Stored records
....

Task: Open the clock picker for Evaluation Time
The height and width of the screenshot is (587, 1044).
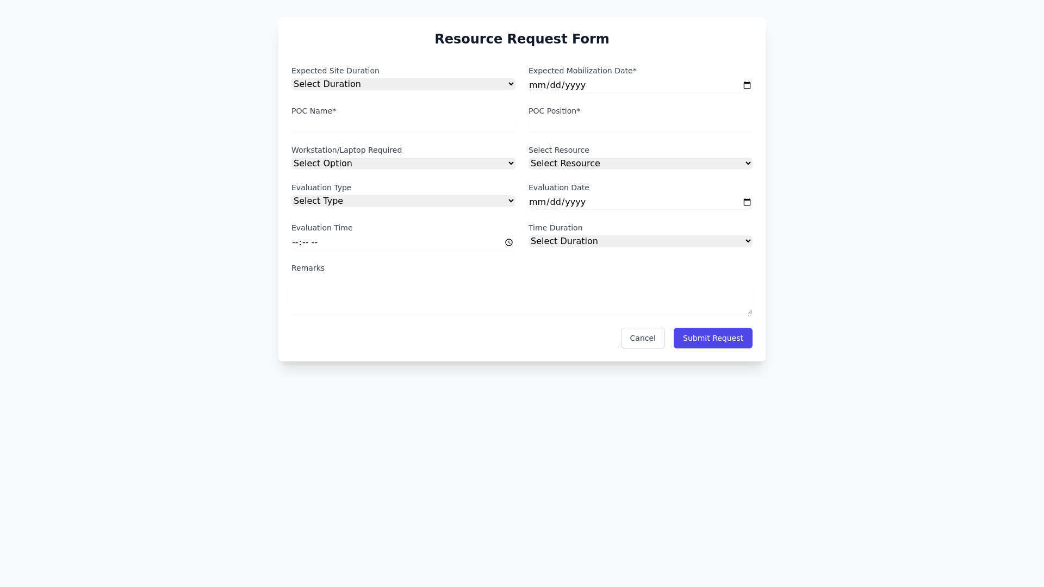Action: (509, 242)
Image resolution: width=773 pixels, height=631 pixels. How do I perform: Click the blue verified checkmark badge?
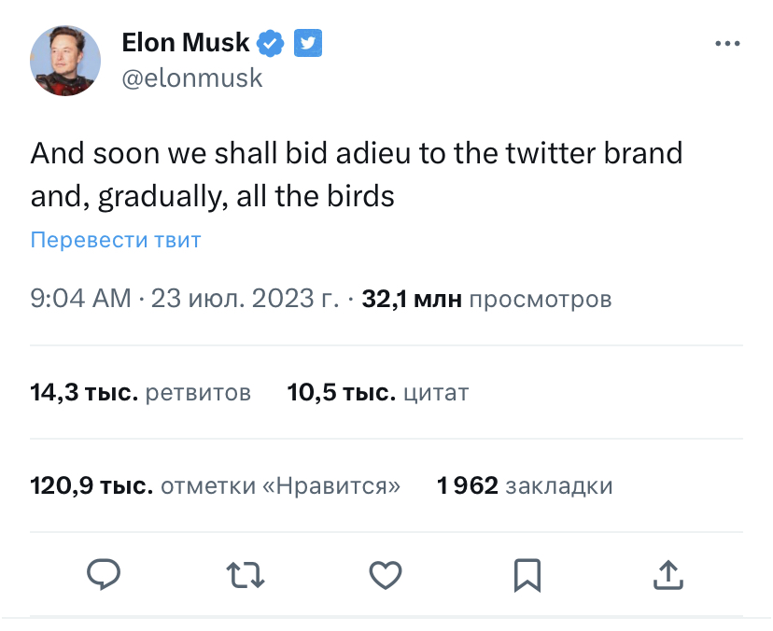click(x=272, y=43)
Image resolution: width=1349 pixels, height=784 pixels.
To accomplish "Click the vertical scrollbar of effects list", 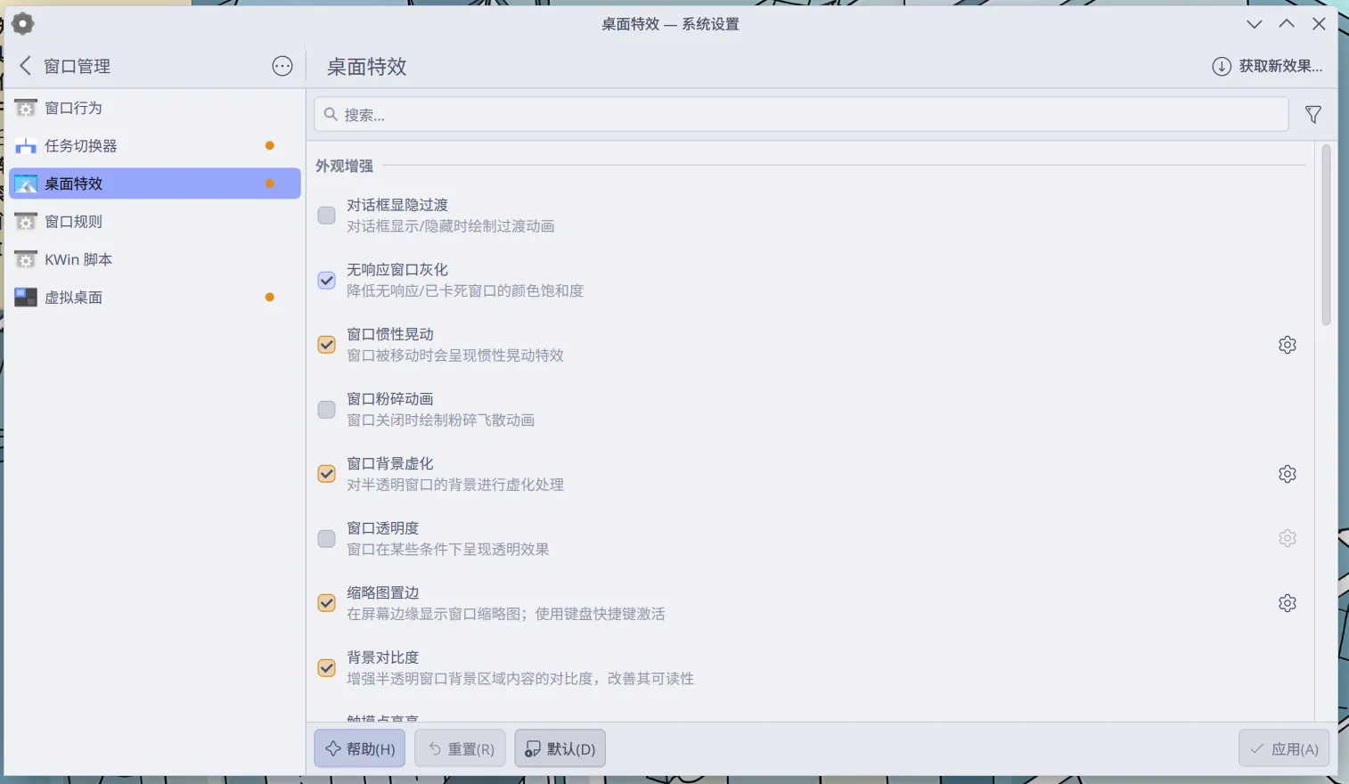I will [1326, 236].
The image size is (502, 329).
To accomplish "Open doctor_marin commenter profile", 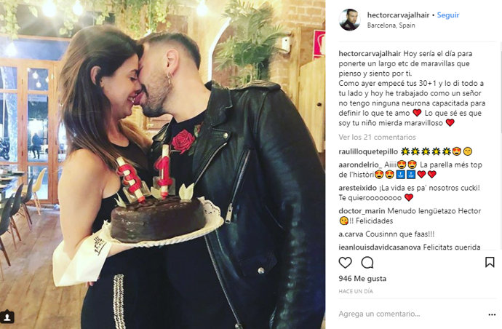I will (362, 211).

....

• EXERCISE DIRECTIONS:
In the answer, include exactly the lines from the top of the entries through the line containing "Image resolution: width=1349", and nothing else, not even the pictures.

• EXPECTED OUTPUT:
Task: Open the clock picker for Evaluation Time
The height and width of the screenshot is (587, 1044).
Action: (509, 242)
Image resolution: width=773 pixels, height=631 pixels. How do I perform: Click the blue verified checkmark badge?
click(x=272, y=43)
Image resolution: width=1349 pixels, height=784 pixels.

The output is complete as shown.